The change from the state of pregnancy to the state of parturition, which we call uterine transitioning, requires the actions of inflammatory mediators and results in an activated uterus capable of performing the physiology of labor. Interleukin (IL)-1β and prostaglandin (PG)F2α are two key mediators implicated in preparing the uterus for labor by regulating the expression of uterine activation proteins (UAPs) and proinflammatory cytokines and chemokines.

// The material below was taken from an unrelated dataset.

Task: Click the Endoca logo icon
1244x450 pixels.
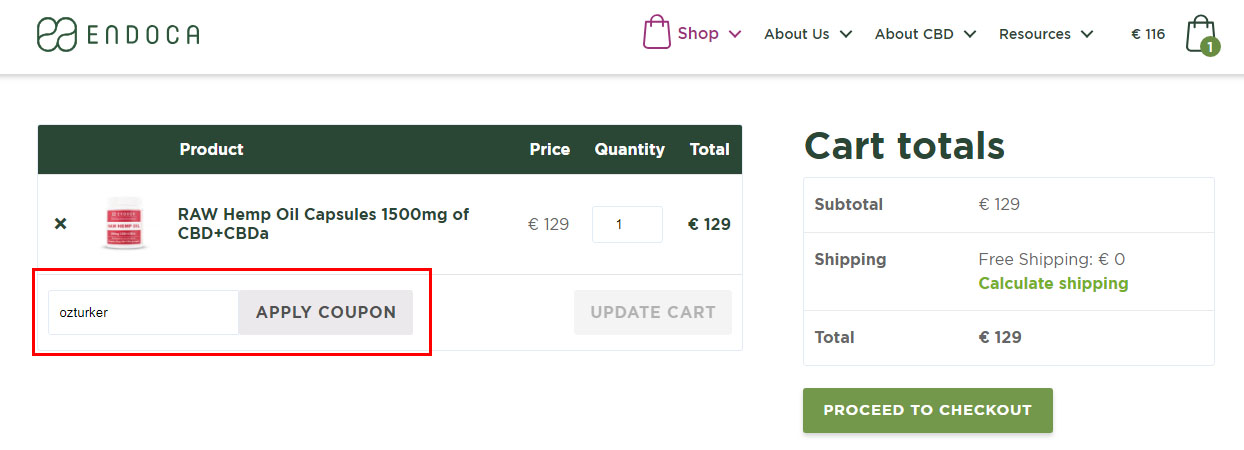Action: click(x=57, y=34)
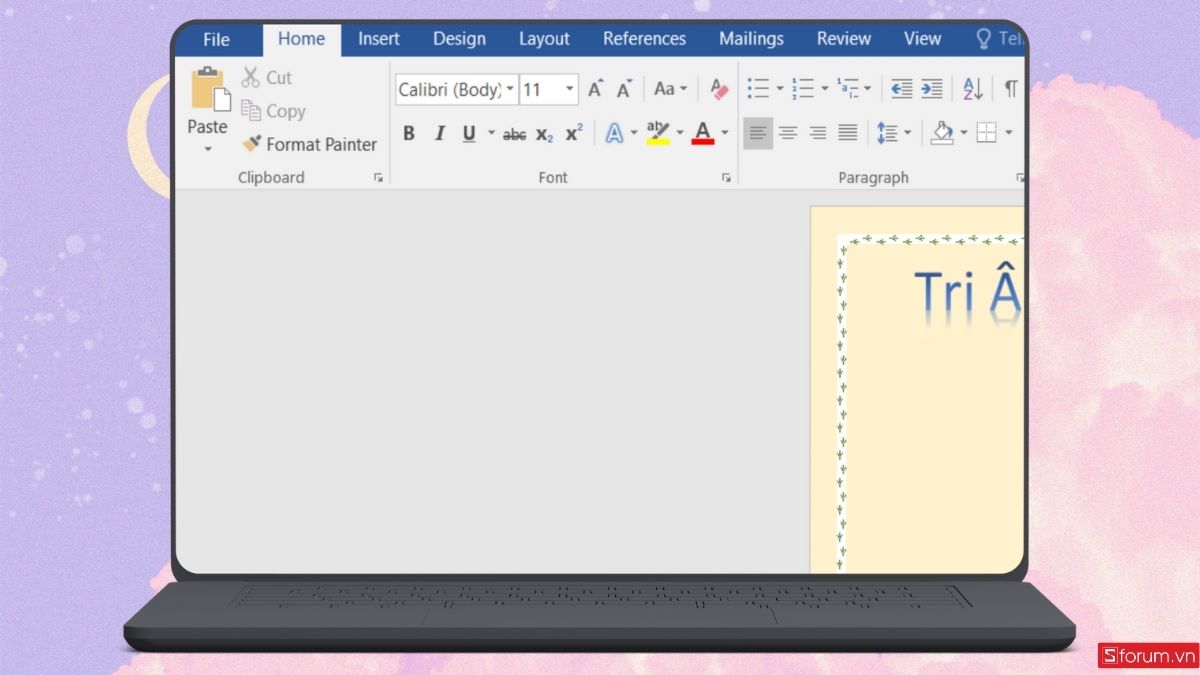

To investigate this process, primary human myometrial smooth muscle cells (HMSMC) isolated from the lower segment of women undergoing elective cesarean sections at term (not in labor) were used to test the inflammatory cytokine and UAP outputs induced by PGF2α and IL-1β alone or in sequential combinations. PGF2α and IL-1β regulate mRNA abundance of the PGF2α receptor FP, the IL-1 receptor system, interleukin 6, and other UAPs (OXTR, COX2), driving positive feedback interactions to further amplify their own proinflammatory effects. Sequential stimulation of HMSMC by PGF2α and IL-1β in either order results in amplified upregulation of IL-6 and COX-2 mRNA and protein, compared to their effects individually. These profound increases were unique to myometrium and not observed with stimulation of human fetal membrane explants. These results suggest that PGF2α and IL-1β act cooperatively upstream in the birth cascade to maximize amplification of IL-6 and COX-2, to build inflammatory load and thereby promote uterine transition. Targeting PGF2α or IL-1β, their actions, or intermediates (e.g. IL-6) would be an effective therapeutic intervention for preterm birth prevention or delay.

Summary Sentence

PGF2α and IL-1β act cooperatively upstream in the birth cascade to maximize amplification of IL-6 and COX-2, contributing to increased inflammatory burden and promoting uterine transition.